I was already standing near the door, and realized that during this bit of conversation I had taken the door handle in my hand.
“Well,” I said. “I’m sorry. I wish I had some better answers and comfort to offer you.”
“I’m sure you’re doing the best that you can” Santo said. “I know how pleased Charlie would have been to see you standing here in his bar.”
I thought about that, and had a brief image of that meeting that would now never take place. I realized that I could have made the effort at any time to meet my grandfather. It was a four-hour drive from Chicago.
Santo had still not turned to face me.
“Good night, Santo,” I told him. “I’m sure we’ll see each other at some point tomorrow.”
He didn’t turn or even acknowledge that he had heard what I’d said, and as I left the bar Frank Sinatra was singing from the jukebox.

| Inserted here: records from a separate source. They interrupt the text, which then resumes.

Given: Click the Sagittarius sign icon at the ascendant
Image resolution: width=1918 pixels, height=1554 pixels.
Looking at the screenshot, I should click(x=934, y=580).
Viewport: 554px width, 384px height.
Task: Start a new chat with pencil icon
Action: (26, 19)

I closed the door and stepped out into the already failing light of late afternoon. On a whim I decided to climb the stairs to the rooftop to take another look at my grandfather’s golf course. It really was an amazing thing to behold, particularly in the crepuscular winter light and with the river creeping through town in the distance. I stood there and tried to imagine what it must have looked like the day it opened, tried to imagine the shrieking riot of color stretched out there on the roof above that town of relentless gray and beige and dirty brick. I tried to imagine the sound of laughter rolling down into the street below. And I tried, finally, to imagine this ridiculous and wonderful thing as the big dream of one man’s life.
I was my father’s son, though, and I could not imagine that. And that realization made me sadder than I'd felt in a long, long time.